# Data Wrangling 1.3

In [1]:
import math
import numpy as np
import pandas as pd

import psycopg2

import json

import csv

import pprint

from datetime import datetime as dt


In [2]:
connection = psycopg2.connect(
    user = "postgres",
    password = "ucb",
    host = "postgres",
    port = "5432",
    database = "postgres"
)

In [3]:
cursor = connection.cursor()

# Lab: Reading Flat JSON Files

In [4]:
def my_read_flat_json(file_name, limit_lines, limit_json):
    "read a flat json file, detect if it has a header, detect if it is in big data format"
    
    print("------------------------------------")
    print("   ", file_name)
    print("------------------------------------")
    
    f = open(file_name, "r")
    
    data = f.read()
    
    f.close()
    
    lines = data.splitlines(False)
    
    i = 0
    
    for line in lines:
        print(line)
        i += 1
        if i == limit_lines:
            break
    
    print("\n>>> Printed", limit_lines, "lines of", len(lines), "total lines.")
    
    if lines[0][0] == '{' and lines[0][-1] == '}':
        json_temp = []
        for line in lines:
            json_temp.append(json.loads(line))
    else:
        json_temp = json.loads(data)
    
    if type(json_temp) == dict:
        json_list = json_temp['data']
    else:
        json_list = json_temp
    
    i = 0
    
    for j in json_list:
        print("\n>>>JSON Object #", i, "unformatted:\n\n", j)
        print("\n>>>JSON Object #", i, "pretty printed:\n")
        pprint.pprint(j, sort_dicts=False, indent=2)
        i += 1
        if i == limit_json:
            break;

    print('\n')
    

In [5]:
my_read_flat_json("temp_stores_no_header.json", 25, 3)

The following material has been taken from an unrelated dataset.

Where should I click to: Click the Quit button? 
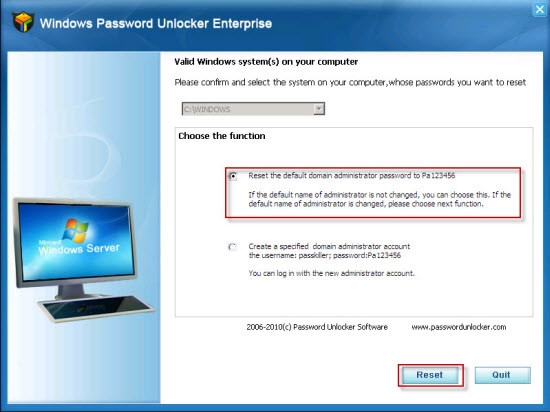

------------------------------------
    temp_stores_no_header.json
------------------------------------
[
  {
    "store_id": 1,
    "street": "3000 Telegraph Ave",
    "city": "Berkeley",
    "state": "CA",
    "zip": "94705",
    "latitude": 37.8555,
    "longitude": -122.2604
  },
  {
    "store_id": 2,
    "street": "1001 Broadway",
    "city": "Seattle",
    "state": "WA",
    "zip": "98122",
    "latitude": 47.6114,
    "longitude": -122.3214
  },
  {
    "store_id": 3,
    "street": "2510 McKinney Ave",
    "city": "Dallas",
    "state": "TX",
    "zip": "75201",

>>> Printed 25 lines of 47 total lines.

>>>JSON Object # 0 unformatted:

 {'store_id': 1, 'street': '3000 Telegraph Ave', 'city': 'Berkeley', 'state': 'CA', 'zip': '94705', 'latitude': 37.8555, 'longitude': -122.2604}

>>>JSON Object # 0 pretty printed:

{ 'store_id': 1,
  'street': '3000 Telegraph Ave',
  'city': 'Berkeley',
  'state': 'CA',
  'zip': '94705',
  'latitude': 37.8555,
  'longitude': -122.2604}

>>>JSON

In [6]:
my_read_flat_json("temp_stores_header.json", 25, 3)

------------------------------------
    temp_stores_header.json
------------------------------------
{
  "creator": "Acme Gourmet Meals",
  "timestamp": "2021-07-10 23:30:36",
  "file_name": "temp_stores_header.json",
  "version": "12.4.7",
  "legal": "Unauthorized use, duplication, or possession, blah, blah",
  "data": [
    {
      "store_id": 1,
      "street": "3000 Telegraph Ave",
      "city": "Berkeley",
      "state": "CA",
      "zip": "94705",
      "latitude": 37.8555,
      "longitude": -122.2604
    },
    {
      "store_id": 2,
      "street": "1001 Broadway",
      "city": "Seattle",
      "state": "WA",
      "zip": "98122",
      "latitude": 47.6114,
      "longitude": -122.3214
    },

>>> Printed 25 lines of 54 total lines.

>>>JSON Object # 0 unformatted:

 {'store_id': 1, 'street': '3000 Telegraph Ave', 'city': 'Berkeley', 'state': 'CA', 'zip': '94705', 'latitude': 37.8555, 'longitude': -122.2604}

>>>JSON Object # 0 pretty printed:

{ 'store_id': 1,
  'street': '

In [7]:
my_read_flat_json("temp_stores_big_data.json", 25, 3)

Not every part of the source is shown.